Vorher kommt aber noch das Gebäude der
Staatsbibliothek an die Reihe. Hier gibt es allerdings nichts zu
sehen außer einem Riesengerüst, das wirklich so gut
wie alles verdeckt. Kaiser Wilhelm II. ließ das Bauwerk zu
Beginn des 20. Jahrhunderts errichten. Mit seinem neobarocken,
monumentalen Stil sollte es besonders auch repräsentative
Zwecke erfüllen. Der Lesesaal im Zentrum war mit einer
riesigen Kuppel überdacht. Sie wurde ein Opfer des Zweiten
Weltkriegs.
Weiter
also geht es die Prachtstraße entlang. Wir nähern uns
dem "Alten Fritz", noch kehrt er uns den Rücken
zu. Rechter Hand liegt das Alte Palais. Es wurde Mitte des 19.

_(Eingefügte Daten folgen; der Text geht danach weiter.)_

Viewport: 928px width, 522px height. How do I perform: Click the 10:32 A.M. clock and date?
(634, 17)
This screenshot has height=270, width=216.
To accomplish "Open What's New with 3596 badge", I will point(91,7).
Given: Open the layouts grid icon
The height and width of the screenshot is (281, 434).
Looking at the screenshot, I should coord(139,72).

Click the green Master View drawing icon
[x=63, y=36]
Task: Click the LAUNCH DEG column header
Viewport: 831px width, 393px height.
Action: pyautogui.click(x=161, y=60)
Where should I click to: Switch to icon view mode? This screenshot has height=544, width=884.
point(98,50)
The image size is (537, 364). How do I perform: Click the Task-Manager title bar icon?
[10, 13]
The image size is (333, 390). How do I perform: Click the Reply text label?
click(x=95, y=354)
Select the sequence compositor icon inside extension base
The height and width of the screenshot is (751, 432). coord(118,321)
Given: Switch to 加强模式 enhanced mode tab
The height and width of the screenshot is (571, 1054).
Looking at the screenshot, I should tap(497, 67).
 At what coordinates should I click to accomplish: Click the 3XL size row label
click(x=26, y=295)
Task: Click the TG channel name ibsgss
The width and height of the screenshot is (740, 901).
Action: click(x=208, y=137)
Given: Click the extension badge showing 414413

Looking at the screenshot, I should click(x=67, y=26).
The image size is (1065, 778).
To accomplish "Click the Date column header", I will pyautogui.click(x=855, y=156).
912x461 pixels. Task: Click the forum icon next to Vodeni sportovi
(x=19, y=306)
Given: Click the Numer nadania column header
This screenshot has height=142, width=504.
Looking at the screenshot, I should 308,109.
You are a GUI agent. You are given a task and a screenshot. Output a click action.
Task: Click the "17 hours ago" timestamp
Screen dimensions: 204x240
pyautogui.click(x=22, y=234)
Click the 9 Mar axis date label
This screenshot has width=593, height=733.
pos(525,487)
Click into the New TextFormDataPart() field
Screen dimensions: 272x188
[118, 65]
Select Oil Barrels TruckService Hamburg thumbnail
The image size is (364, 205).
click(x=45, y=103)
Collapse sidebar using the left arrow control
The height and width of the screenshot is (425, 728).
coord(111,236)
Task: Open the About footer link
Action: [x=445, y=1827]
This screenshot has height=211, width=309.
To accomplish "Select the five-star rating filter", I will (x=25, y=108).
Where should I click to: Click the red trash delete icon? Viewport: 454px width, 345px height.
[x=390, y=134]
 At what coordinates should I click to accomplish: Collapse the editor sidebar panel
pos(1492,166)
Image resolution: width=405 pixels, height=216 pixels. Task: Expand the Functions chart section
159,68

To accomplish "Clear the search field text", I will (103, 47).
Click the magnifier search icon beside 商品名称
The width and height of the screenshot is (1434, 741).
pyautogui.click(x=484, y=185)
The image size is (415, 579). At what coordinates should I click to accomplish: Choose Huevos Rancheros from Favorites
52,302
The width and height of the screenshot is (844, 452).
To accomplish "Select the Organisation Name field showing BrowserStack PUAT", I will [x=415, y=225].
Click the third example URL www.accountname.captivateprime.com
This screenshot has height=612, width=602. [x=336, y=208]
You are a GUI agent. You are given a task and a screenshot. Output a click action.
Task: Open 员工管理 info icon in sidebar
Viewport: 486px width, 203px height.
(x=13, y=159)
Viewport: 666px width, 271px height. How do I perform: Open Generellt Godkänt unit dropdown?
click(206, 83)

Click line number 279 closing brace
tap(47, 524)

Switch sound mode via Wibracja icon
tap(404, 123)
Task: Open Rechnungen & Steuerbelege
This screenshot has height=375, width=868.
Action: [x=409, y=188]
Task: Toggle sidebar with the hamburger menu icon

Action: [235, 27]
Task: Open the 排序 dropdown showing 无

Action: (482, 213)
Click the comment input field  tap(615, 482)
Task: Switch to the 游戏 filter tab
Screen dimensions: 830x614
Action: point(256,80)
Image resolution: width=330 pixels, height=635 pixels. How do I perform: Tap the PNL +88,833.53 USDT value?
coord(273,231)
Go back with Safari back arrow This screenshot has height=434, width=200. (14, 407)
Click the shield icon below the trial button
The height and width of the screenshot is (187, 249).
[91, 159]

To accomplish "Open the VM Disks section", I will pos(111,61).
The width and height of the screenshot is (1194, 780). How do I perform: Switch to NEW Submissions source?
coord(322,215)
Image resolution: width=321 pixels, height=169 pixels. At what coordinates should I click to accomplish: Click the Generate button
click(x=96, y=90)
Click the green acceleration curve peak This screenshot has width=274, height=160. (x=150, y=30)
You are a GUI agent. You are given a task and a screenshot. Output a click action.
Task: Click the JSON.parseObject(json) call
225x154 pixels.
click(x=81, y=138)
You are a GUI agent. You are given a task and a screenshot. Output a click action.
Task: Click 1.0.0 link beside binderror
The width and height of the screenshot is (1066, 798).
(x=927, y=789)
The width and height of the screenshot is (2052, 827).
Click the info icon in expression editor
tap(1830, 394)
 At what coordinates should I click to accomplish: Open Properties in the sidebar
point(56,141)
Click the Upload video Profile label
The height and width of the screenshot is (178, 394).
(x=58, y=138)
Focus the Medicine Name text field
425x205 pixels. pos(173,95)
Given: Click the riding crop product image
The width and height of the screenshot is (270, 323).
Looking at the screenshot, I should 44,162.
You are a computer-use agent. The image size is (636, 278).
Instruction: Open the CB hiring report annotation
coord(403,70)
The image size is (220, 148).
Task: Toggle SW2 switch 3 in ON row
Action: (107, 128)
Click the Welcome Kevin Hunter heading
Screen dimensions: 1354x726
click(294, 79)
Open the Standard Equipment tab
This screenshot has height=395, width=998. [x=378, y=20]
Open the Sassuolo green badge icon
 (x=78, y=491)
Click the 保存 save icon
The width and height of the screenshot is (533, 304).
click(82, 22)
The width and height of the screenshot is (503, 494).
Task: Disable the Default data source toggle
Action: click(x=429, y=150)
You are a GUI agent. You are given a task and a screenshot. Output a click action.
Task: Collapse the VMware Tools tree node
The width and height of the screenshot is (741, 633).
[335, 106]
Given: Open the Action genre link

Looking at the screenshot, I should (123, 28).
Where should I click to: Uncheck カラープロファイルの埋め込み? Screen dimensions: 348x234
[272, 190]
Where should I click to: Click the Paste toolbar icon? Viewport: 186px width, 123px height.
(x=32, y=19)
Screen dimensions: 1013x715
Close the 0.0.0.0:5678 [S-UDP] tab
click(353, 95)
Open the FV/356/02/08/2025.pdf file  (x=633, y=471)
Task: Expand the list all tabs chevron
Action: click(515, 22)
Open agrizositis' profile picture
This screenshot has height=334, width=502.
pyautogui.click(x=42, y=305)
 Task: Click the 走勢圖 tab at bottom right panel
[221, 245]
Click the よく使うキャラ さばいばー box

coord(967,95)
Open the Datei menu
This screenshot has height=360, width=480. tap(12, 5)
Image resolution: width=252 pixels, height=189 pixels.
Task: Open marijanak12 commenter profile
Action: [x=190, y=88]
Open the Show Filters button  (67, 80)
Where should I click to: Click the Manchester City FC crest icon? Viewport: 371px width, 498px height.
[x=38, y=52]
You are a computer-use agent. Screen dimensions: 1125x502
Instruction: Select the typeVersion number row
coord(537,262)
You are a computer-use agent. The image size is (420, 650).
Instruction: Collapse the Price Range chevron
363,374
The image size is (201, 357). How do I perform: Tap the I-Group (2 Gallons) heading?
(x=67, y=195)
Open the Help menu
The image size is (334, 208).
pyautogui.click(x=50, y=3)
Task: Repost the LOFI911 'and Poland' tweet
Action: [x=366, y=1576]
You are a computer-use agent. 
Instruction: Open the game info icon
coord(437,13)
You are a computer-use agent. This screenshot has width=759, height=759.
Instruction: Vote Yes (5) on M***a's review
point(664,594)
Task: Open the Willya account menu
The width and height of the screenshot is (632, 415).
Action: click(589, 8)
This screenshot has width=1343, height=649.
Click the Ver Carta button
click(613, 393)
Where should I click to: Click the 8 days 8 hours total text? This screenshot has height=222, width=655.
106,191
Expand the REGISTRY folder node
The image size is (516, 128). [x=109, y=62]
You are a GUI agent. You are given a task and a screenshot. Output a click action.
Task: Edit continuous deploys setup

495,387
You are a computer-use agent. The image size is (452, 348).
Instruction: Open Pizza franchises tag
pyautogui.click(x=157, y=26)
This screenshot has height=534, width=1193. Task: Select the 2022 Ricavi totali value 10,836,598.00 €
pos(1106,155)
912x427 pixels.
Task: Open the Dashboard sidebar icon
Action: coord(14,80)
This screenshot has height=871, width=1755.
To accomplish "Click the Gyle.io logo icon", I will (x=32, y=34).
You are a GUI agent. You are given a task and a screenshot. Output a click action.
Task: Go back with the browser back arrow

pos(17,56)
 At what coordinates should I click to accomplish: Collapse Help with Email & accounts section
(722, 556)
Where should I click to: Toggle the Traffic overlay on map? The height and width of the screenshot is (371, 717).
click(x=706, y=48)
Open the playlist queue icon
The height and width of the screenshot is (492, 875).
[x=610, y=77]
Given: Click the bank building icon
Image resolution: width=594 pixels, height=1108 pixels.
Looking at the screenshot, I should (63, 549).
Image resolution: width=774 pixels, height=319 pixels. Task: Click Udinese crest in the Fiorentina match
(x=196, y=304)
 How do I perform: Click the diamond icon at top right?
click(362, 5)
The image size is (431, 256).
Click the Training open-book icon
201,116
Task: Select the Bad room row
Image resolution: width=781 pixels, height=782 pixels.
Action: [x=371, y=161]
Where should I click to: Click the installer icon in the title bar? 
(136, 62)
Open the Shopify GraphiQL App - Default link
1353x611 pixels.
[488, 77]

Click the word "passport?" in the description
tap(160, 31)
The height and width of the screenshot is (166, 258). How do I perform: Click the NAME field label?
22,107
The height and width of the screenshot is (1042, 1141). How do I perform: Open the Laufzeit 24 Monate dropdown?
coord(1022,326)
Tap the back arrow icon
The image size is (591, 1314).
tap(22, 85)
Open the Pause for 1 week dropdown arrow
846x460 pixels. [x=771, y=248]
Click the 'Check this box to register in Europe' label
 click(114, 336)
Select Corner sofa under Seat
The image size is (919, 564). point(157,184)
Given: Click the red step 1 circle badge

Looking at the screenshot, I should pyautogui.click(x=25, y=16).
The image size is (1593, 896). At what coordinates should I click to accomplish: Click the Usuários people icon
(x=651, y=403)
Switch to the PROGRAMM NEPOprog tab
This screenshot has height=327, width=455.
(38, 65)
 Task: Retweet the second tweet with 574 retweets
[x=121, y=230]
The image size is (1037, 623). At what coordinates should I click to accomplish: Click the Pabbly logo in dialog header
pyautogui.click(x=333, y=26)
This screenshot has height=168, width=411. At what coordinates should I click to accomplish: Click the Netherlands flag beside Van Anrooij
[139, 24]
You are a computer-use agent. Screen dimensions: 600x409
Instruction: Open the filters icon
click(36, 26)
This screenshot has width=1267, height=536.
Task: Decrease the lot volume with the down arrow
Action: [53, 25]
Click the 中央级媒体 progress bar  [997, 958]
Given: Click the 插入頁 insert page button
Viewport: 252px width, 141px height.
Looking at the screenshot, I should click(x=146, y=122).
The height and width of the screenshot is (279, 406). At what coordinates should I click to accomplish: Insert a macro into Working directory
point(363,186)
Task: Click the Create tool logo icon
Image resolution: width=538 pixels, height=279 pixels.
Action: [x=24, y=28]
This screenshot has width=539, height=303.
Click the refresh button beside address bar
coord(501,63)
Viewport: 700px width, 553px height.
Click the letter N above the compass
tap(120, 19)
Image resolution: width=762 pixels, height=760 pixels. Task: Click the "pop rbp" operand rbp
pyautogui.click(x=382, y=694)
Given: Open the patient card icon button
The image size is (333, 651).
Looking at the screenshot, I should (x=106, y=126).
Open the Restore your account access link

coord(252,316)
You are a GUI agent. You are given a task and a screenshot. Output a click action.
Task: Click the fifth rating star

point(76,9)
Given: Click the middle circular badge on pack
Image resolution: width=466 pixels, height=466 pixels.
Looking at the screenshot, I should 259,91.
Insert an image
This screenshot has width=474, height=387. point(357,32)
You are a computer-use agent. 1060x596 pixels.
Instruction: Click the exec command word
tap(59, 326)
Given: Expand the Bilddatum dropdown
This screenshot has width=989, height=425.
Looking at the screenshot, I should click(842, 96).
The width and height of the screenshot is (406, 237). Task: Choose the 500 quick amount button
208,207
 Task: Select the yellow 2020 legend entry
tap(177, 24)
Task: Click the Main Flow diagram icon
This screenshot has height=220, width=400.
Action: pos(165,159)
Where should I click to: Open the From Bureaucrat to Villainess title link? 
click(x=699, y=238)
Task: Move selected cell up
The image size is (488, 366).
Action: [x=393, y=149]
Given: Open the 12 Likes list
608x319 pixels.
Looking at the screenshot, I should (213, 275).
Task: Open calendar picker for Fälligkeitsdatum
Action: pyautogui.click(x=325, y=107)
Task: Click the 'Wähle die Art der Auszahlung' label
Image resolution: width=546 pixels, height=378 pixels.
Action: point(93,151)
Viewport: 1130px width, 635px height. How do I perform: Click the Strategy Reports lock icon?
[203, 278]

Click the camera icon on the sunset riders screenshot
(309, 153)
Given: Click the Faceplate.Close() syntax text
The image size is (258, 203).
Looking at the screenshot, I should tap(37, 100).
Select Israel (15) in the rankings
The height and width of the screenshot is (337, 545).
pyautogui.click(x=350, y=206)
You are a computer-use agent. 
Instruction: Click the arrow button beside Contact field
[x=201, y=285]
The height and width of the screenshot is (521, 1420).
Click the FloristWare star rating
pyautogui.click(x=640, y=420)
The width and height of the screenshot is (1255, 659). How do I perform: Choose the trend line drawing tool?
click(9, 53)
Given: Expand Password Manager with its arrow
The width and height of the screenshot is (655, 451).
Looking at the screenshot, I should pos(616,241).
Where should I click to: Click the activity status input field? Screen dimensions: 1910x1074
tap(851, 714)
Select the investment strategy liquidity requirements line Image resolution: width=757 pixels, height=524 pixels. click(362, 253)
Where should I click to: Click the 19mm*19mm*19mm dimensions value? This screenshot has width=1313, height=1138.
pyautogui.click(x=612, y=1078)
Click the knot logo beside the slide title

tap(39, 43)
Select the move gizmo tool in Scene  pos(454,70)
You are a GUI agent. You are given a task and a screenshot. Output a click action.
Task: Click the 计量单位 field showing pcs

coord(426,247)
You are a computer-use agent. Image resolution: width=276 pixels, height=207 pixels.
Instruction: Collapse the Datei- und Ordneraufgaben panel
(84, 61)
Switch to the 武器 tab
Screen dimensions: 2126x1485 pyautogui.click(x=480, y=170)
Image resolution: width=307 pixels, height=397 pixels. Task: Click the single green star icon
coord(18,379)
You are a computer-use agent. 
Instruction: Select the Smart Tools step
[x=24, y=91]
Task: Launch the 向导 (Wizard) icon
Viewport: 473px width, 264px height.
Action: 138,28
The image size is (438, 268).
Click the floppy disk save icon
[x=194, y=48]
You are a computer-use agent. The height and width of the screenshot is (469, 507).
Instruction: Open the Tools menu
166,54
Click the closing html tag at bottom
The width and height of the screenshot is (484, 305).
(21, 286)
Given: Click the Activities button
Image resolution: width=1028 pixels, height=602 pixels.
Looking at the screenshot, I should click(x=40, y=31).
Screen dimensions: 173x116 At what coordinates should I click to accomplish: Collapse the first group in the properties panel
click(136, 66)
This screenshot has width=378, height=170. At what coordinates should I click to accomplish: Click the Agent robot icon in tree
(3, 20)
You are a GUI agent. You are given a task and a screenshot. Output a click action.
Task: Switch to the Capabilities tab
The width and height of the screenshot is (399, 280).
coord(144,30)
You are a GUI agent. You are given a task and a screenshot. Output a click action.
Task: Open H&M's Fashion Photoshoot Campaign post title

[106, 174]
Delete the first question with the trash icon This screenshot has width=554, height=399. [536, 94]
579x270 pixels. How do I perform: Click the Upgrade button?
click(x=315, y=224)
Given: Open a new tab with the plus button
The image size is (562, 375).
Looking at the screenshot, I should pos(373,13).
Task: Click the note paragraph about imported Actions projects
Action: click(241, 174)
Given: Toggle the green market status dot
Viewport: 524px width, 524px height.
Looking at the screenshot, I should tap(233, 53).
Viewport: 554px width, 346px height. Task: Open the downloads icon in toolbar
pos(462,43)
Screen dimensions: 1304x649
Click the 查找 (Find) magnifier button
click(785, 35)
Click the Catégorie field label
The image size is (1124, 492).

Jahrhunderts von Carl Ferdinand Langhans im klassizistischen Stil
erbaut. Im Zweiten Weltkrieg brannte es komplett aus, es wurde in
den 60ern aber nur die Fassade zu den Linden hin wieder
originalgetreu aufgebaut. Heute wird es von der
Humboldt-Universität als Institutsgebäude genutzt.
Schräg
gegenüber, also wenn wir links am Reiterstandbild
vorbeigehen, stehen wir vor dem Hauptgebäude der
Humboldt-Universität. Es gehört zum früheren Forum
Fridericianum, von dem ein paar Absätze weiter gleich noch
die Rede sein wird. Das großzügig angelegte und sehr
effektvoll wirkende Bauwerk stammt aus der Mitte des 18.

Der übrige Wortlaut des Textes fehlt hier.